Saturday, July 23, 2016

How can any nation claim the slogan "grateful"

Is It Too Late For Older Veterans?
Wounded Times
Kathie Costos
July 23, 2016

It seems as if we have gone backwards by 40 years on older veterans.  When Vietnam veterans came home, no one wanted them around.  After all they did to begin research on PTSD, no one wants to even talk about the simple fact they are the majority of the veterans committing suicide.  How do we accept that? How can any nation claim the slogan "grateful" and allow this to go on?

So many are talking about the latest suicide report from the Department of Veterans Affairs putting the number of veterans committing suicide at 20 but too few are talking about this part.

There is continued evidence of high burden of suicide among middle-aged and older adult Veterans. In 2014, approximately 65% of all Veterans who died from suicide were aged 50 years or older

The last troops came home from Vietnam in 1975.
On May 15, 1975 American Marines stormed the beaches of a remote island in the Gulf of Thailand called Koh Tang to perform a rescue mission. However, due to intelligence failures and other factors, 41 American servicemembers died that day or were missing in what would be regarded as the last battle of the Vietnam War. At least three Marines were left behind to be executed by communist Khmer Rouge forces.

Gulf War veterans came home in 1991 and they are not part of the conversation. Troops were sent to Afghanistan in 2001 and into Iraq in 2003 but they are the only ones most seem to care about.  Why?

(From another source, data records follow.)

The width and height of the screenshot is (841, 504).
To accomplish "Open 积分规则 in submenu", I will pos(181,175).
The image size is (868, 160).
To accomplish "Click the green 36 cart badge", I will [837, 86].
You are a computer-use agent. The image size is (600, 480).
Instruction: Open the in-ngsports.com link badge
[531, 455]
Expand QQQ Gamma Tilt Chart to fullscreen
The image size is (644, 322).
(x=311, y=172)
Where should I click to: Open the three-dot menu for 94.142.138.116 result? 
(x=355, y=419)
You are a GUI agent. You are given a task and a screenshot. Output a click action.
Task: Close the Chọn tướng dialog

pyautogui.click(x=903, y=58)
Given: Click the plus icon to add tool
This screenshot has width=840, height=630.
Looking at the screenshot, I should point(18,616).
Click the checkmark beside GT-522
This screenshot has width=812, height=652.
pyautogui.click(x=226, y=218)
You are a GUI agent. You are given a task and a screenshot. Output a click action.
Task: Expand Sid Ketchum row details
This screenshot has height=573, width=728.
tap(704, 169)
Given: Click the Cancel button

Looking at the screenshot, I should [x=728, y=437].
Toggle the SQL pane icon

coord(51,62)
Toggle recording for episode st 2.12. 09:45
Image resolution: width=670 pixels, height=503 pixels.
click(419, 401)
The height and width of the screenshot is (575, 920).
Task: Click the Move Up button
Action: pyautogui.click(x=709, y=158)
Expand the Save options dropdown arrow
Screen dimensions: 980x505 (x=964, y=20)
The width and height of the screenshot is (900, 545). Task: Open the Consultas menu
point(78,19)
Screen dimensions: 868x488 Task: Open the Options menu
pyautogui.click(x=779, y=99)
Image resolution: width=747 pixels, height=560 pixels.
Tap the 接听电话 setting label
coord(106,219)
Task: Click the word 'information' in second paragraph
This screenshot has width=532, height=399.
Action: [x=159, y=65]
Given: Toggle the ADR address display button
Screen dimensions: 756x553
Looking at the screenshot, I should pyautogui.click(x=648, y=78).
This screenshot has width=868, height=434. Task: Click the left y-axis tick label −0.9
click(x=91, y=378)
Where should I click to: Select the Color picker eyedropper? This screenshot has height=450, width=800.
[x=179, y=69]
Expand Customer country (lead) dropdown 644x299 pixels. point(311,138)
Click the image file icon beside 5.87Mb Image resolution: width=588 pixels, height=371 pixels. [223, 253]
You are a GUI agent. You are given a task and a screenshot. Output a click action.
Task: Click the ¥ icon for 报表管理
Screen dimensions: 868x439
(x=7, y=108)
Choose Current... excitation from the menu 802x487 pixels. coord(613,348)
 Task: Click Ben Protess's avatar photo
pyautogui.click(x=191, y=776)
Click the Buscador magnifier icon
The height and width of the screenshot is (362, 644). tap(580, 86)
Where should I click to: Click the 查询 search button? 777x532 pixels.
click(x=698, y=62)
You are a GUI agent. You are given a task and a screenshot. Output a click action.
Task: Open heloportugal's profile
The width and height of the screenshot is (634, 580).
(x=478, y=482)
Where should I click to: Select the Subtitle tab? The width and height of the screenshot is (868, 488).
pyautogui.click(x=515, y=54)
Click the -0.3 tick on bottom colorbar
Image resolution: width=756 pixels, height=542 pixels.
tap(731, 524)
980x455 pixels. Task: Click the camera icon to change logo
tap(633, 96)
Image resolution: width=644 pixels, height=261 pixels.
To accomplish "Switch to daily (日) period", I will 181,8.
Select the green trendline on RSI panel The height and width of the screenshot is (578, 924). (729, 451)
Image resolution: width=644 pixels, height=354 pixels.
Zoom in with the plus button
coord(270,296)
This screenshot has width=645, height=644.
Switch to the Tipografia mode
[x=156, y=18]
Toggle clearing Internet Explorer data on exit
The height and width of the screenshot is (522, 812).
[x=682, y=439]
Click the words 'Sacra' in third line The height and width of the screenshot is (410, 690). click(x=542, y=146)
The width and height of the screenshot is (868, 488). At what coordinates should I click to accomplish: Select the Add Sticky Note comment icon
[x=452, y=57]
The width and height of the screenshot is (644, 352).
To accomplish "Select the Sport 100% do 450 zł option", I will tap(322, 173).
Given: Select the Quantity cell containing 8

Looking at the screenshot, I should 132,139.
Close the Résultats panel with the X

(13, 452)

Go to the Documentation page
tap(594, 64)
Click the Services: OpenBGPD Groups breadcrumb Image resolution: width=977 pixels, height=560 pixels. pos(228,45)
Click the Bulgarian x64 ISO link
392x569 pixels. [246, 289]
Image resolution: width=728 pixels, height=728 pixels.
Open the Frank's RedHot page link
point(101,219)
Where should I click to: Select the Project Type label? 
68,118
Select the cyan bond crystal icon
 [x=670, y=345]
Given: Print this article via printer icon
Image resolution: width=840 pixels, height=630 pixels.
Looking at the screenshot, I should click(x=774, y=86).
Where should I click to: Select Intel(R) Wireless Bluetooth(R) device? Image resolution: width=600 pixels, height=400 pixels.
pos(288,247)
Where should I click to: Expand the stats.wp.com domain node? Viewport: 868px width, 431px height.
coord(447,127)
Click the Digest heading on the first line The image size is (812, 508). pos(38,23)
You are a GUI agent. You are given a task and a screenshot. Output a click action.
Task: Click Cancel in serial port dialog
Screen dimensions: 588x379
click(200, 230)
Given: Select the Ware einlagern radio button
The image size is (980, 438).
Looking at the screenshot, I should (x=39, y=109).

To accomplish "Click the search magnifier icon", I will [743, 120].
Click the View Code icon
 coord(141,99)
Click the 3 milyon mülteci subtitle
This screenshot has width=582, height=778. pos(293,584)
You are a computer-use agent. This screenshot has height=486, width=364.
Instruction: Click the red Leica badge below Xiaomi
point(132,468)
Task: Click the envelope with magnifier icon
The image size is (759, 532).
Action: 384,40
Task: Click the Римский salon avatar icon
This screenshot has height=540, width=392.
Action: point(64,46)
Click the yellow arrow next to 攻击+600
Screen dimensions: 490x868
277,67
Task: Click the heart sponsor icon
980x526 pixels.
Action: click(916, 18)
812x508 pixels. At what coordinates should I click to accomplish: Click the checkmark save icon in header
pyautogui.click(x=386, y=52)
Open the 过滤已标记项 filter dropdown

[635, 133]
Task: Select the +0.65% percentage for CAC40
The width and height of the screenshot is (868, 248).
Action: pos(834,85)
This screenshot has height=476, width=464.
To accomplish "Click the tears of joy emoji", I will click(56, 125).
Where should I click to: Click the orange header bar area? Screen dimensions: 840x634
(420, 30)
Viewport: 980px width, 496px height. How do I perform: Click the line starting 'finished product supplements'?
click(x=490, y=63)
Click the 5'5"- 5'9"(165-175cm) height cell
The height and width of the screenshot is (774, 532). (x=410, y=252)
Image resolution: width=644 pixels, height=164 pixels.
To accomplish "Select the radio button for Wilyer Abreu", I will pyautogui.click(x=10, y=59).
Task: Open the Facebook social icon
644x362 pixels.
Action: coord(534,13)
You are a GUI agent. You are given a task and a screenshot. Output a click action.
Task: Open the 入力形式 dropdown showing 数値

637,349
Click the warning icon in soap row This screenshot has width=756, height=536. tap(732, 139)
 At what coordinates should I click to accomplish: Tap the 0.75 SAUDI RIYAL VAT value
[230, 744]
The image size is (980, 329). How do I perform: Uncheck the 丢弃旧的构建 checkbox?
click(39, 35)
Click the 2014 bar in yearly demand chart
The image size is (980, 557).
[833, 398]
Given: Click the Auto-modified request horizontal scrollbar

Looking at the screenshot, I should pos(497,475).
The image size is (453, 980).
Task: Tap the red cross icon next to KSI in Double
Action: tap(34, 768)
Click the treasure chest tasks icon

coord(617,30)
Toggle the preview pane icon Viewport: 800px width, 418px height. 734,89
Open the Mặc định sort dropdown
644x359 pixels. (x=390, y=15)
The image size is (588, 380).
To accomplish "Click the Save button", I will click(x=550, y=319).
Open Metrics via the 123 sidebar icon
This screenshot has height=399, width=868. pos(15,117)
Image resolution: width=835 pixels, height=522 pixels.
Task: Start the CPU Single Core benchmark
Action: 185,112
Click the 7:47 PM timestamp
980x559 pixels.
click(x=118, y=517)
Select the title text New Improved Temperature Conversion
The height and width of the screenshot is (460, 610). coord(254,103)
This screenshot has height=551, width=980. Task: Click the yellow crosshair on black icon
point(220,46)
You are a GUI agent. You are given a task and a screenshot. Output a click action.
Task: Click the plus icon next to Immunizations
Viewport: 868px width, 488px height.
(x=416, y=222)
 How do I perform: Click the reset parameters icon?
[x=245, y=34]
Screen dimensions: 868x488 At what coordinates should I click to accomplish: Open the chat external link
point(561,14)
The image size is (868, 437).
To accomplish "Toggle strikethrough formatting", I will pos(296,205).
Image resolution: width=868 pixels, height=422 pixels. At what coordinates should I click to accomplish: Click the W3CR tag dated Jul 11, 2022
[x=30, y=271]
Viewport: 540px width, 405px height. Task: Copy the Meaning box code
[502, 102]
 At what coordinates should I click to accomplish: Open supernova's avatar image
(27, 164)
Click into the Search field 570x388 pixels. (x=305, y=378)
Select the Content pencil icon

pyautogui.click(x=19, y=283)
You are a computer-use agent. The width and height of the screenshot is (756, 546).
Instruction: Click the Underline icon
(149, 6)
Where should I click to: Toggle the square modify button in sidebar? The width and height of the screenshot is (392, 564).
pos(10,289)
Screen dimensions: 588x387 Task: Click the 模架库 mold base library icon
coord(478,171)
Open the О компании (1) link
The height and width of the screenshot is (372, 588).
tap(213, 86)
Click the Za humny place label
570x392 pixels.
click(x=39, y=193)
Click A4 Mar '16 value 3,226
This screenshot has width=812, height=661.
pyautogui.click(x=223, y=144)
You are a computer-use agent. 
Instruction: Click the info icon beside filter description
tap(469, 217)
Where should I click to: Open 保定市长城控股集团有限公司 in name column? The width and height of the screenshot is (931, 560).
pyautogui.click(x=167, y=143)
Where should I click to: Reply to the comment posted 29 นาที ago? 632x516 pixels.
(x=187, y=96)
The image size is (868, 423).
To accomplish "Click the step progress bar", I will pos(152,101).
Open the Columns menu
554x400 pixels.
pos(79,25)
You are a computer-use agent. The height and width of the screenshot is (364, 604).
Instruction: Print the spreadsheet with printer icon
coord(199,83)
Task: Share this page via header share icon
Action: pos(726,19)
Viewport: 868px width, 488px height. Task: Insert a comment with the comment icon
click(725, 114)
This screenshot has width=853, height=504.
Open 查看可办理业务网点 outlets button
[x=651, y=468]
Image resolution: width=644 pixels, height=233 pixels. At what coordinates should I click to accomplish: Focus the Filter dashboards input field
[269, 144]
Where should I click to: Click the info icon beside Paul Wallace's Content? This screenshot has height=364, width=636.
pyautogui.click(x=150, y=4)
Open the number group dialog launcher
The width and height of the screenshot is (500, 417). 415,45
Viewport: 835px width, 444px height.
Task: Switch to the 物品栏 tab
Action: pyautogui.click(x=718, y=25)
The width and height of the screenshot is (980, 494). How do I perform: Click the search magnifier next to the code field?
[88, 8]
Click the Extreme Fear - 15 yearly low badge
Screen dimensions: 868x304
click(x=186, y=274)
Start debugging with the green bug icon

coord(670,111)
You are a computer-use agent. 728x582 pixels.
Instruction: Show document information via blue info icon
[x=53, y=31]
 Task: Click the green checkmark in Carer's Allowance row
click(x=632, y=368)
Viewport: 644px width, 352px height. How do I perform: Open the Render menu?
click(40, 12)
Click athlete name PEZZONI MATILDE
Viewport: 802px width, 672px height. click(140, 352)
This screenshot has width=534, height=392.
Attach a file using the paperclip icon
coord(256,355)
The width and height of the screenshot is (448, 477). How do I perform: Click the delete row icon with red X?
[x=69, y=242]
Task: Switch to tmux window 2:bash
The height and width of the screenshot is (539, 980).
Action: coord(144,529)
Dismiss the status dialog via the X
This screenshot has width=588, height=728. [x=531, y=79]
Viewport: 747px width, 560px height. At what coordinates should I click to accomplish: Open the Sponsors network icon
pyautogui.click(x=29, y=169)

A "grateful nation" remains grateful to all generations and does not forget them because there is not enough time to care about all of them.  It does not accept false reports insinuating the only veterans we need to worry about are the ones who just came home.  It does not dismiss the suffering of previous generations nor does it remain unconcerned for those who will face the same battle-borne price in the next generation.

A grateful nation honors all of them so that no war will begin without true necessity for the preservation of our freedom.  It demands the best we can offer those we send and the best we can do for them when they come home.

We have failed four generations by forgetting them.

WWII veteran are among those still suffering with PTSD. Korean War veterans still suffer.  Vietnam veterans still suffer.  Gulf War veterans still suffer.  All of them are among the highest rate of suicides but most OEF and OIF veterans do not know that.  They simply assume it is all about them. When they discover the truth, they grieve and they wonder.

They wonder what will happen to them when they are older and forgotten about.  They wonder why all these decades of veterans fighting for other veterans has produced the same deadly outcome. Then they wonder how we can drop almost 7 million veterans since 1999 and arrive at the same number reported by the VA on them taking their own lives.

The Forgotten Warrior Project looks like the same veterans were forgotten about all over again.  There should be no reason left to wonder why younger veterans worry about what will happen when they are older and America has forgotten them as well.

It is never too late for veterans to heal.  The question remains, "Are we up to the challenge of helping them or write them off as it is too late" to care about them?